Air is a wonderful thing...


----------



## shadowdglx (Aug 1, 2002)

Well another bad day today. Our supposed tank engineering, and when I say our I mean my fab guy, went south. 

Guess we start over...


----------



## Nanozic (Sep 11, 2000)

Yikes, that couldn't have sounded good when it blew.


----------



## LAYINLOW (Sep 17, 2006)

I'm guessing u didn't pressure test those??


----------



## shadowdglx (Aug 1, 2002)

LAYINLOW said:


> I'm guessing u didn't pressure test those??


I told my guy to pressure test to 200 psi to be safe... Turn out he didn't.


----------



## got_vdub (Jul 3, 2003)

hope everyone was safe. and the car wasnt driving. that would not be a fun situation


----------



## arethirdytwo (Apr 4, 2007)

Wow dude! With my limited knowledge on the case I would say it is because of that hard edge. I don't think that will ever work unless you use thicker steel, not aluminum. Ala the guys who make frame rail tanks. 

What else do you drive BTW? The S6 is pretty damn smooth. What is the rest of the stable?


----------



## shadowdglx (Aug 1, 2002)

arethirdytwo said:


> Wow dude! With my limited knowledge on the case I would say it is because of that hard edge. I don't think that will ever work unless you use thicker steel, not aluminum. Ala the guys who make frame rail tanks.
> 
> What else do you drive BTW? The S6 is pretty damn smooth. What is the rest of the stable?


Everyone was plenty safe. The bridge across acted at a blast panel...
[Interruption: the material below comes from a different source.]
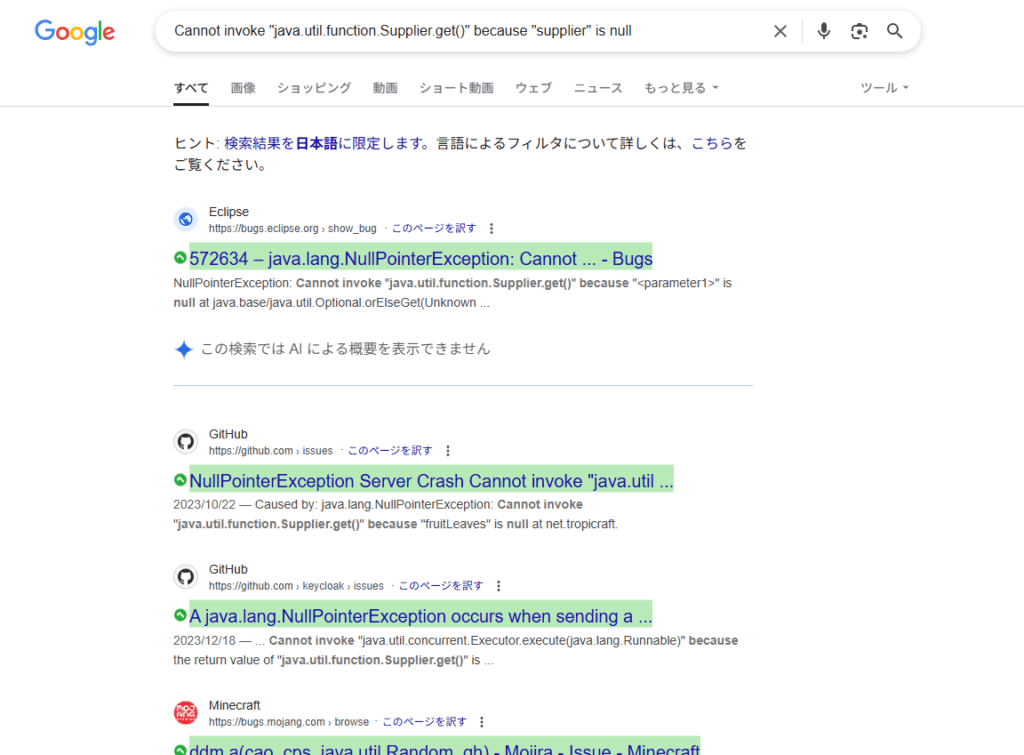Screen dimensions: 1024x755
Task: Click green icon beside Eclipse 572634 title
Action: 180,258
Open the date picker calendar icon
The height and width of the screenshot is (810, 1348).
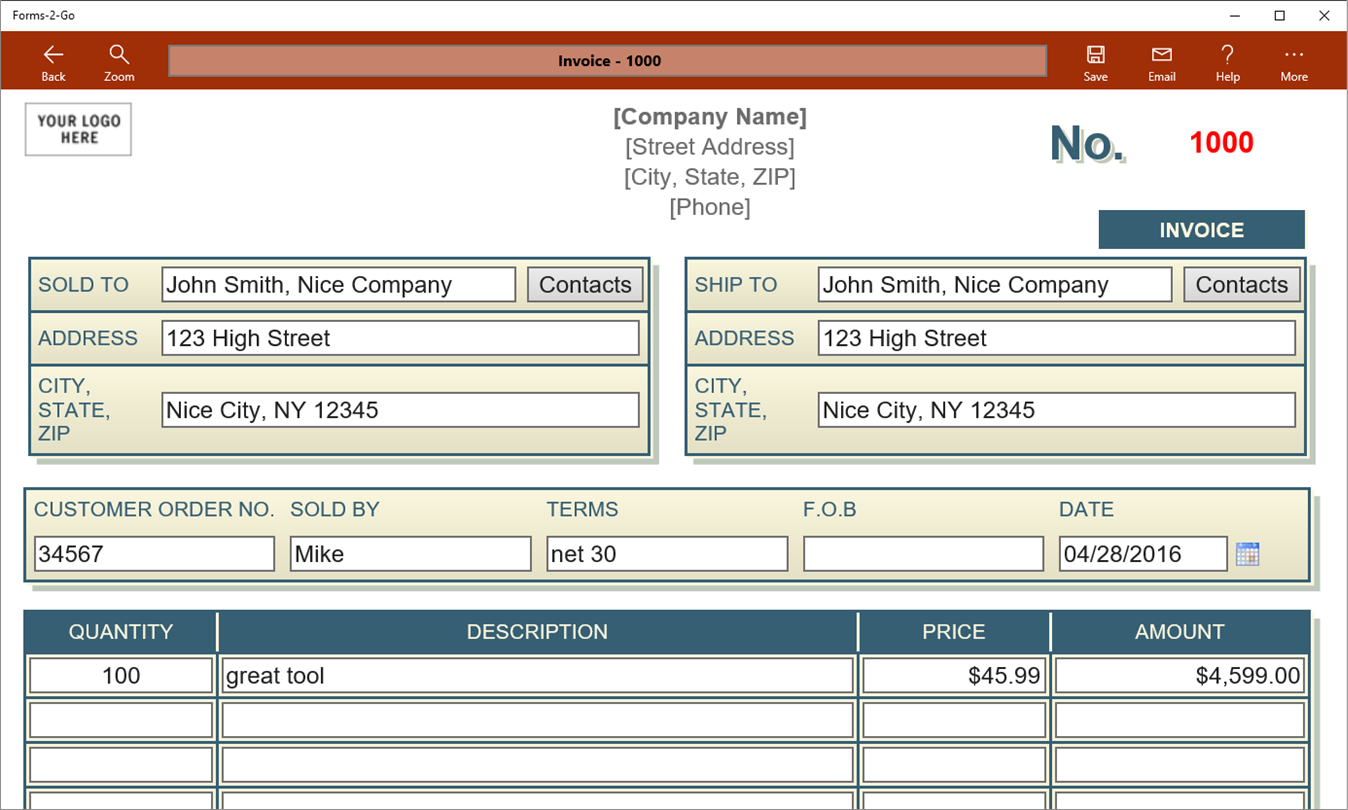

Unfortunately this would be my only driver. 
Had a 72 blazer with a lt1 








Had a c43 Mercedes 
Had a 04 r32
Had a lot of projects that sucked my wallet dry...


----------



## thepirate (Jun 6, 2008)

Not fun. I fill high pressure gas cylinders and we had a 58L aluminum cylinder explode one day while sitting on the rig....dude walked away while he was "slow" filling and it blew up at 1500 psi...it was like a mini grenade went off.

Glad everyone was okay, sucks it destroyed the work you've put into it so far.


----------



## EDM_v-dub (Mar 16, 2003)

I've already said it a few times, but it still sucks to hear about the setback. At least it happened before you were driving it around. 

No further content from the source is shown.